Browse files Browse the repository at this point in the history
Summary:
In order to offloading work properly two things need to be in place:
- a descriptor with all the offloading information (device entry functions, and global variable) has to be created by the host and registered in the OpenMP offloading runtime library.
- all the device functions need to be emitted for the device and a convention has to be in place so that the runtime library can easily map the host ID of an entry point with the actual function in the device.

This patch adds support for these two things. However, only entry functions are being registered given that 'declare target' directive is not yet implemented.

About offloading descriptor:

The details of the descriptor are explained with more detail in http://goo.gl/L1rnKJ. Basically the descriptor will have fields that specify the number of devices, the pointers to where the device images begin and end (that will be defined by the linker), and also pointers to a the begin and end of table whose entries contain information about a specific entry point. Each entry has the type:
```
struct __tgt_offload_entry{
 void *addr;
 char *name;
 int64_t size;
};
```  
and will be implemented in a pre determined (ELF) section `.omp_offloading.entries` with 1-byte alignment, so that when all the objects are linked, the table is in that section with no padding in between entries (will be like a C array). The code generation ensures that all `__tgt_offload_entry` entries are emitted in the same order for both host and device so that the runtime can have the corresponding entries in both host and device in same index of the table, and efficiently implement the mapping.

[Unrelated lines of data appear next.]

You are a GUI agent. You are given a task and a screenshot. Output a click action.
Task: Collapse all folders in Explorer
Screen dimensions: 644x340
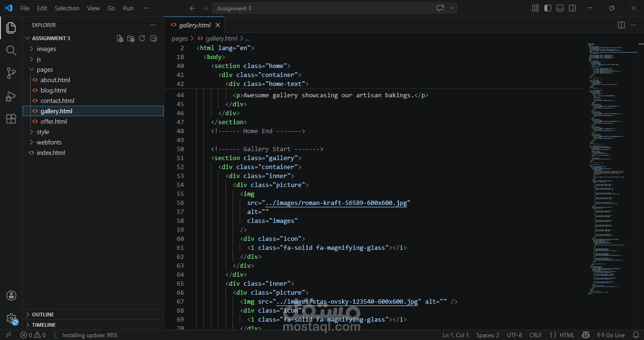[153, 38]
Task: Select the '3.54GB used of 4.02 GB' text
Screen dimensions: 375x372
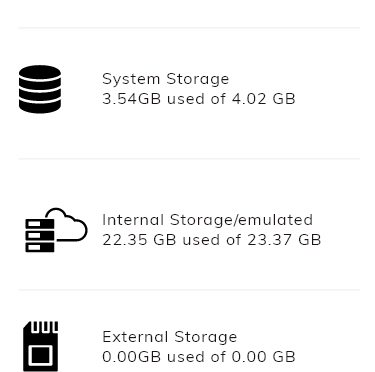Action: click(199, 99)
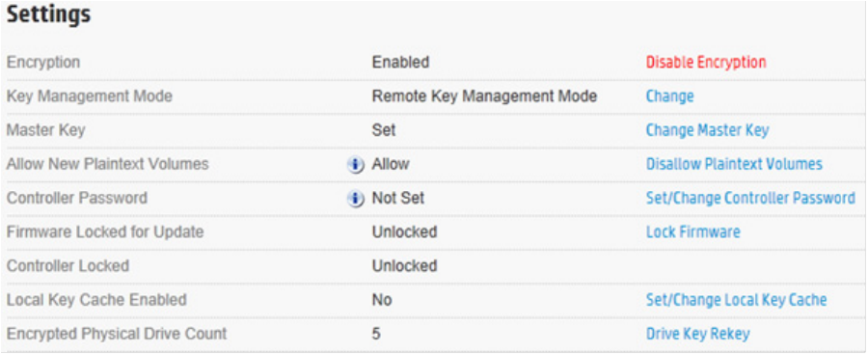Click the Settings heading
Image resolution: width=868 pixels, height=354 pixels.
click(x=49, y=15)
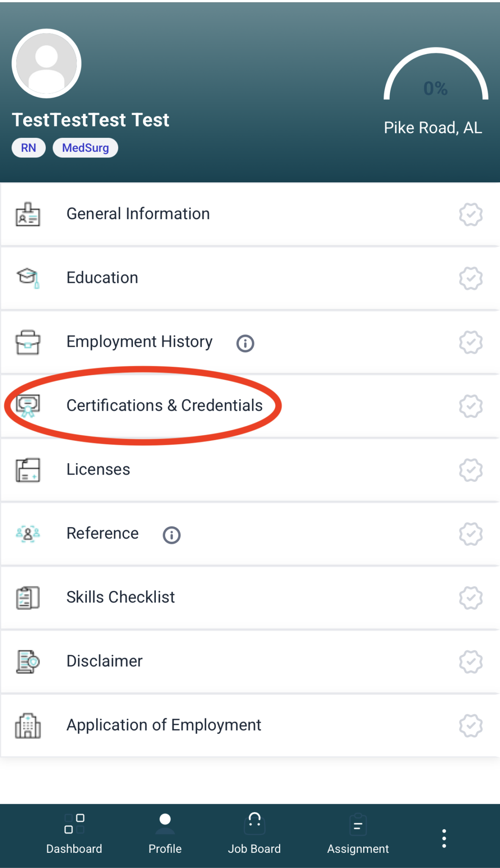
Task: Click the Education graduation cap icon
Action: coord(28,278)
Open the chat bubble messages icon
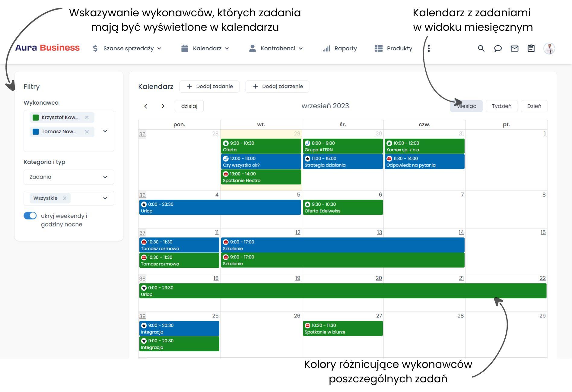Screen dimensions: 572x392 498,49
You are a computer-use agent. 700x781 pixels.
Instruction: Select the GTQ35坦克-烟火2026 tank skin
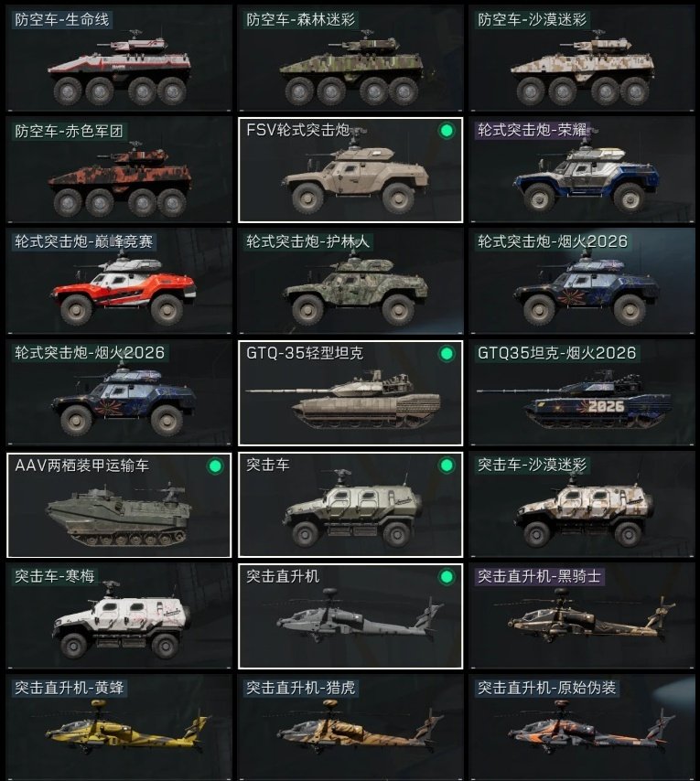pos(582,392)

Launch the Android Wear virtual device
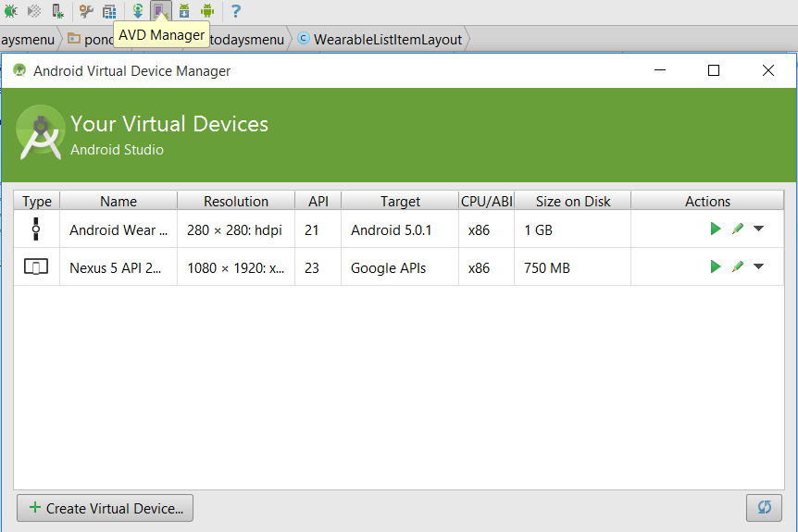715,229
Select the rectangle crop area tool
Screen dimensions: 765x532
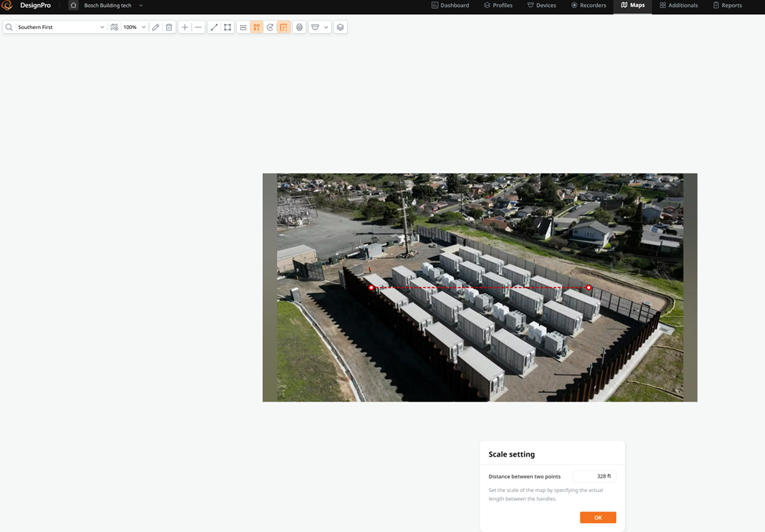228,27
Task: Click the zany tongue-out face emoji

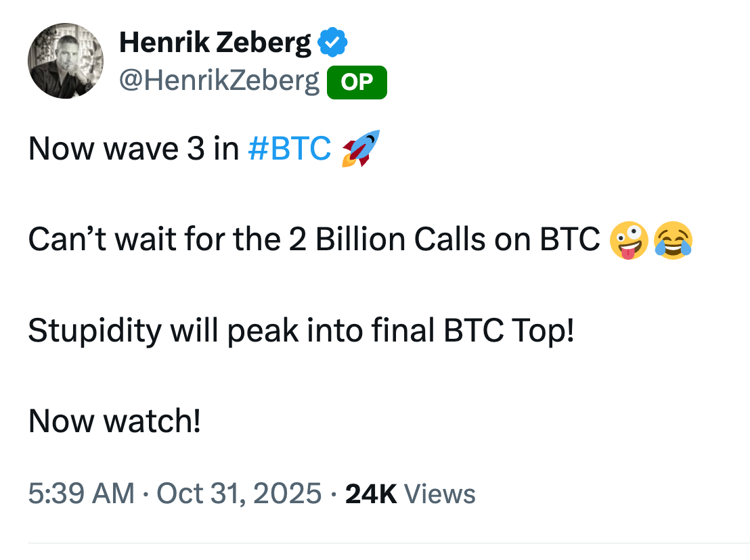Action: [629, 240]
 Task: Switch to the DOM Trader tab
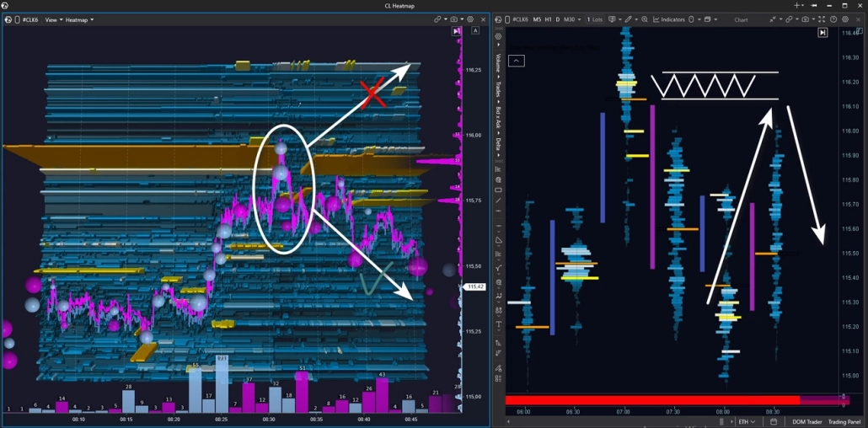pos(806,422)
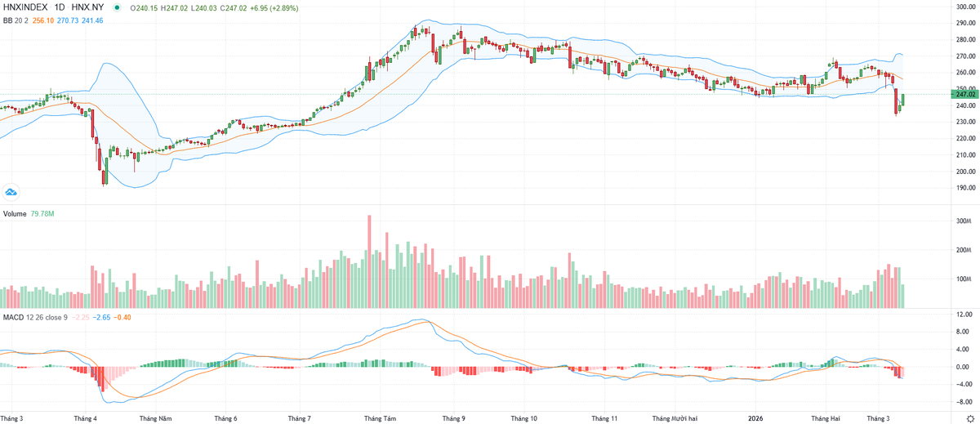
Task: Click the 300M label on volume scale
Action: [964, 221]
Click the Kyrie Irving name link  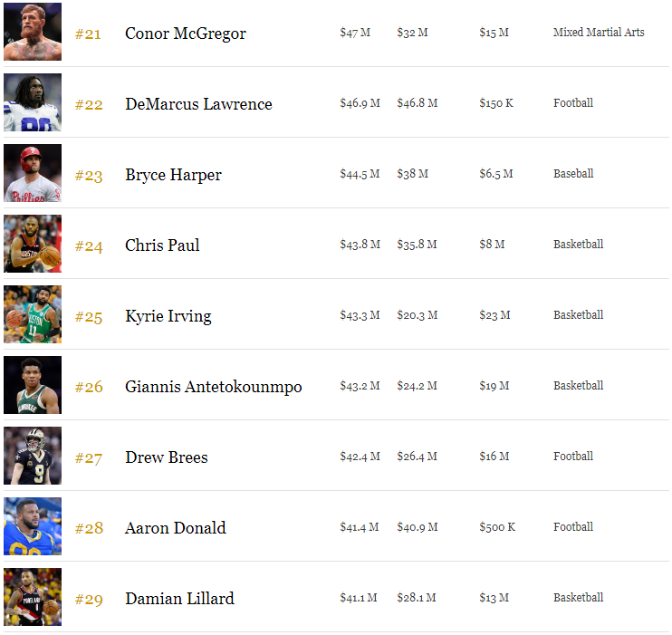pos(168,316)
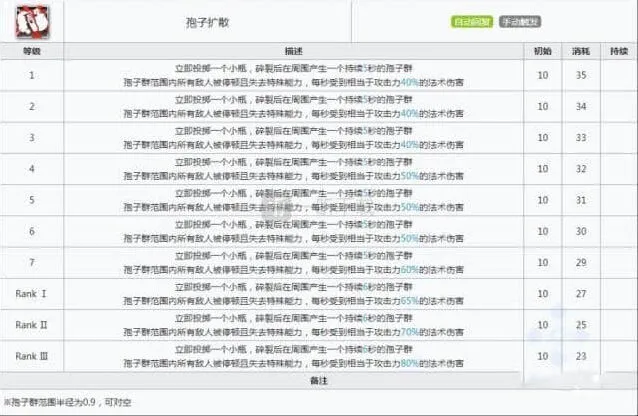This screenshot has height=416, width=638.
Task: Select the level 1 row label
Action: 31,75
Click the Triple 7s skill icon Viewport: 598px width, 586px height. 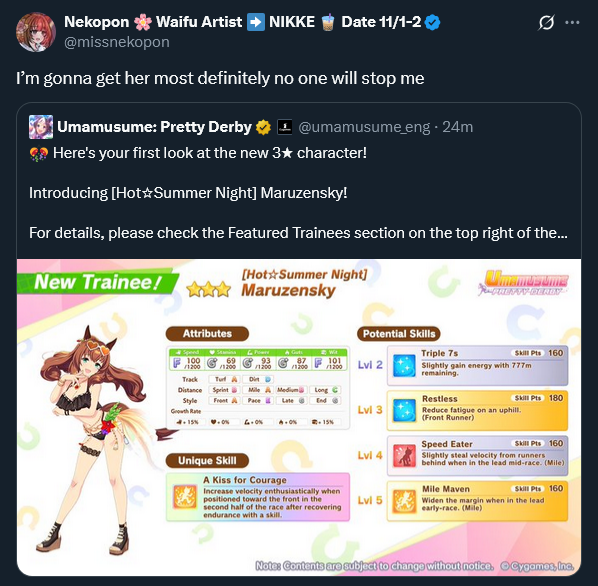[x=404, y=365]
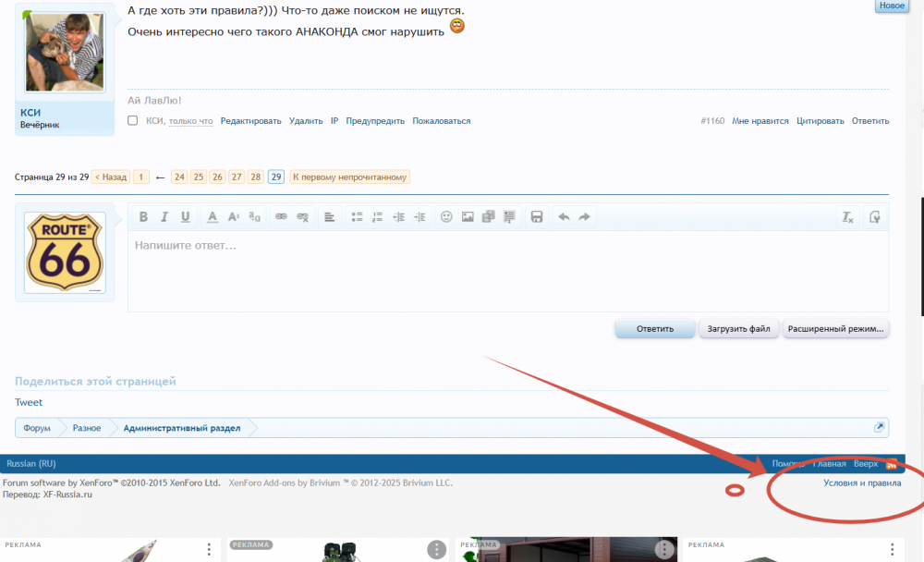This screenshot has height=562, width=924.
Task: Open the font size dropdown
Action: point(234,217)

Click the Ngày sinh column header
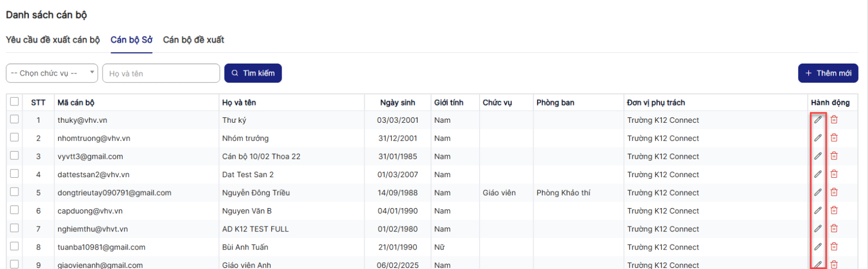[x=397, y=102]

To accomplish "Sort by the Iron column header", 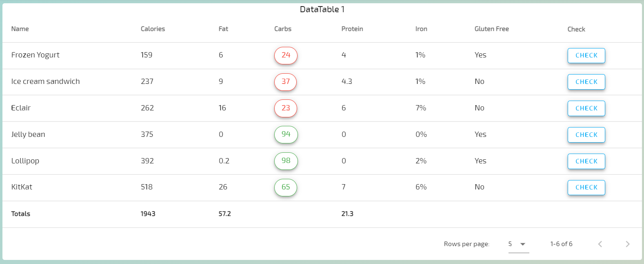I will [x=421, y=29].
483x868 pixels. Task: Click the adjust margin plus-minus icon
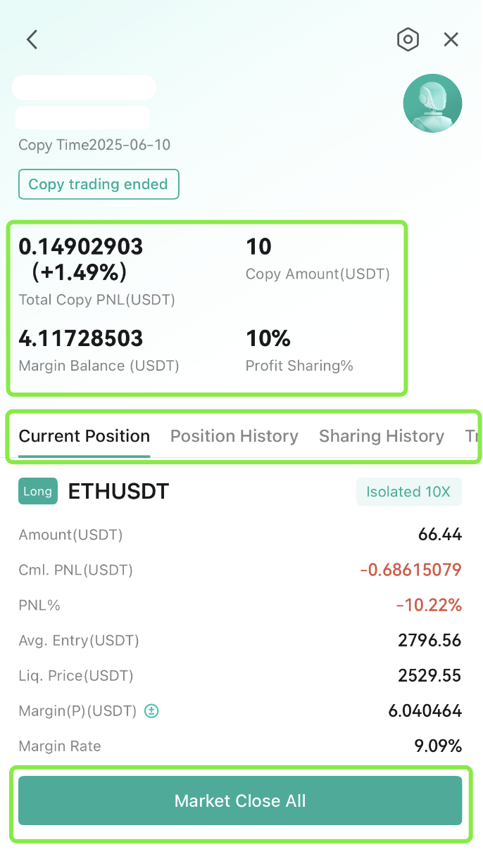click(x=151, y=711)
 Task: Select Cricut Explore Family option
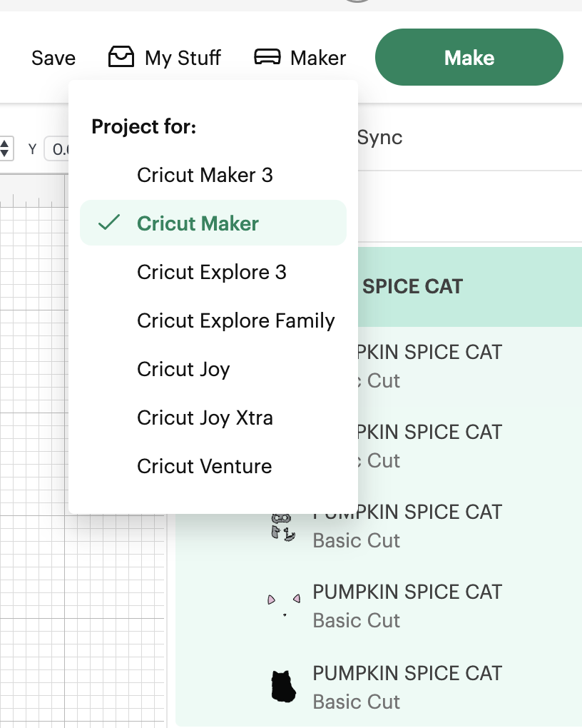pos(235,320)
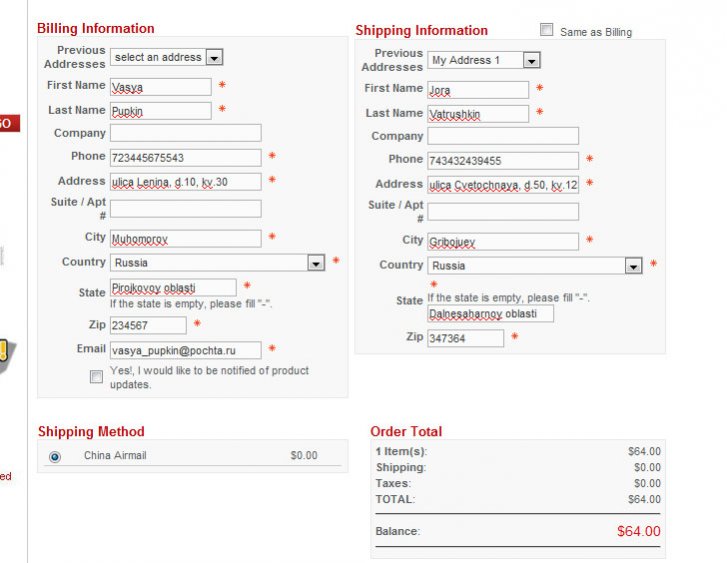Click the billing State field

173,288
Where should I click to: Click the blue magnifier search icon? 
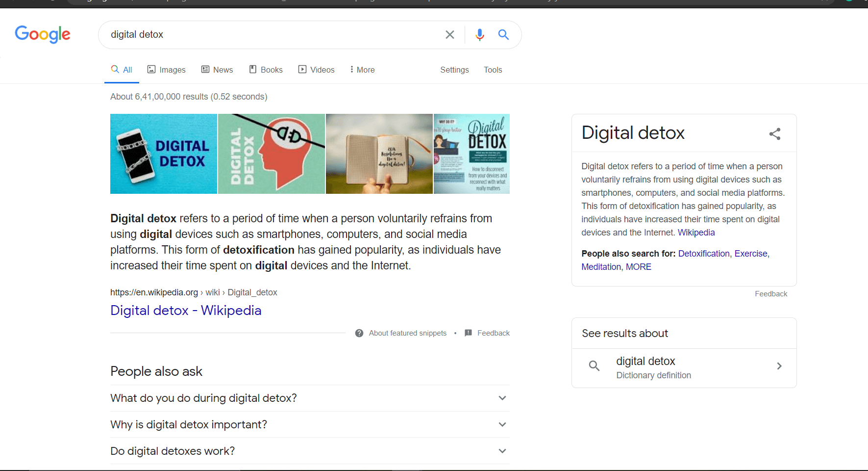click(x=503, y=34)
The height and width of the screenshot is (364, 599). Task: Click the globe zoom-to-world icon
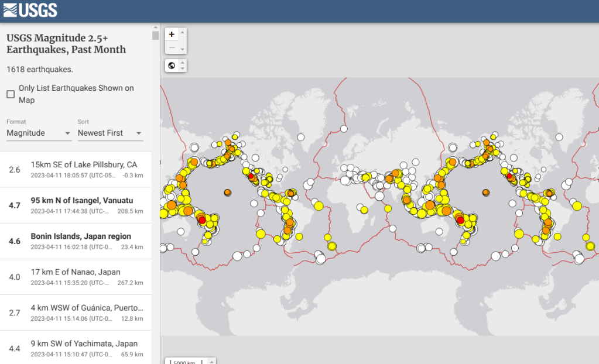tap(172, 66)
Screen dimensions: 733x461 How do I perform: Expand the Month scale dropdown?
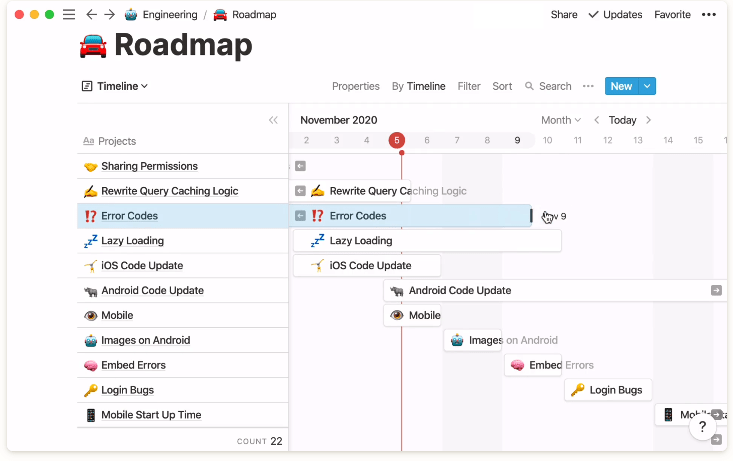pyautogui.click(x=561, y=120)
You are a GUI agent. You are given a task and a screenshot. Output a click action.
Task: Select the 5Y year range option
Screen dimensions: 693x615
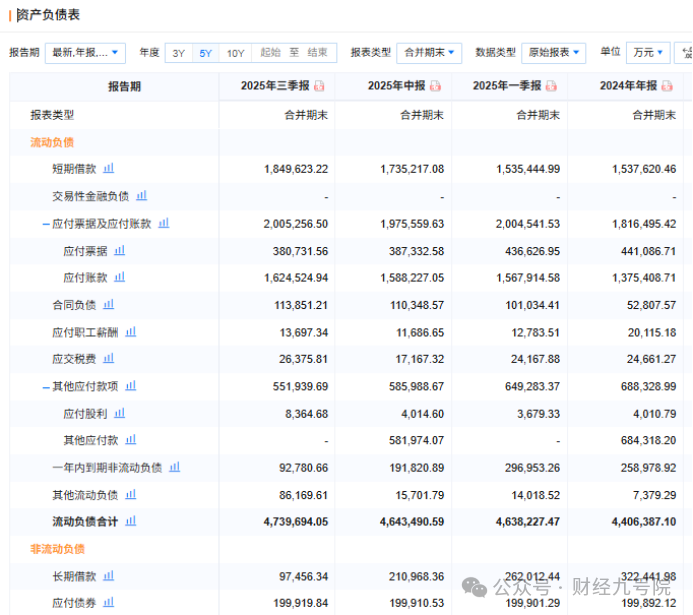click(x=205, y=53)
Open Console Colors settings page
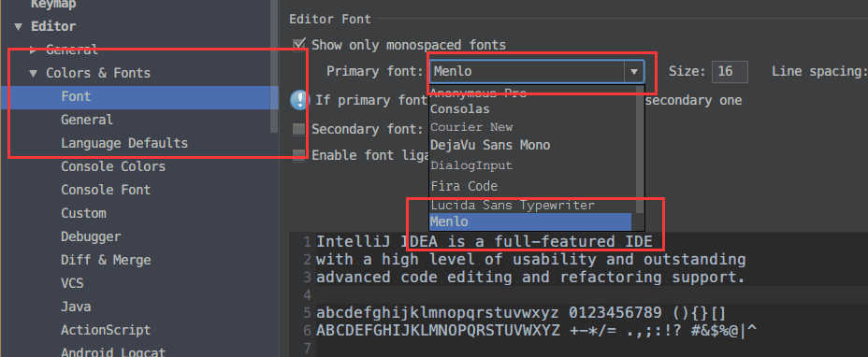The image size is (868, 357). coord(113,166)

The resulting descriptor is registered/unregistered with the runtime library using the calls `__tgt_register_lib` and `__tgt_unregister_lib`. The registration is implemented in a high priority global initializer so that the registration happens always before any initializer (that can potentially include target regions) is run.

The driver flag -omptargets= was created to specify a comma separated list of devices the user wants to support so that the new functionality can be exercised. Each device is specified with its triple.


About target codegen:

The target codegen is pretty much straightforward as it reuses completely the logic of the host version for the same target region. The tricky part is to identify the meaningful target regions in the device side. Unlike other programming models, like CUDA, there are no already outlined functions with attributes that mark what should be emitted or not. So, the information on what to emit is passed in the form of metadata in host bc file. This requires a new option to pass the host bc to the device frontend. Then everything is similar to what happens in CUDA: the global declarations emission is intercepted to check to see if it is an "interesting" declaration. The difference is that instead of checking an attribute, the metadata information in checked. Right now, there is only a form of metadata to pass information about the device entry points (target regions). A class `OffloadEntriesInfoManagerTy` was created to manage all the information and queries related with the metadata. The metadata looks like this:
```
!omp_offload.info = !{!0, !1, !2, !3, !4, !5, !6}

!0 = !{i32 0, i32 52, i32 77426347, !"_ZN2S12r1Ei", i32 479, i32 13, i32 4}
!1 = !{i32 0, i32 52, i32 77426347, !"_ZL7fstatici", i32 461, i32 11, i32 5}
!2 = !{i32 0, i32 52, i32 77426347, !"_Z9ftemplateIiET_i", i32 444, i32 11, i32 6}
!3 = !{i32 0, i32 52, i32 77426347, !"_Z3fooi", i32 99, i32 11, i32 0}
!4 = !{i32 0, i32 52, i32 77426347, !"_Z3fooi", i32 272, i32 11, i32 3}
!5 = !{i32 0, i32 52, i32 77426347, !"_Z3fooi", i32 127, i32 11, i32 1}
!6 = !{i32 0, i32 52, i32 77426347, !"_Z3fooi", i32 159, i32 11, i32 2}
```
The fields in each metadata entry are (in sequence):
Entry 1) an ID of the type of metadata - right now only zero is used meaning "OpenMP target region".
Entry 2) a unique ID of the device where the input source file that contain the target region lives. 
Entry 3) a unique ID of the file where the input source file that contain the target region lives. 
Entry 4) a mangled name of the function that encloses the target region.
Entries 5) and 6) line and column number where the target region was found.
Entry 7) is the order the entry was emitted.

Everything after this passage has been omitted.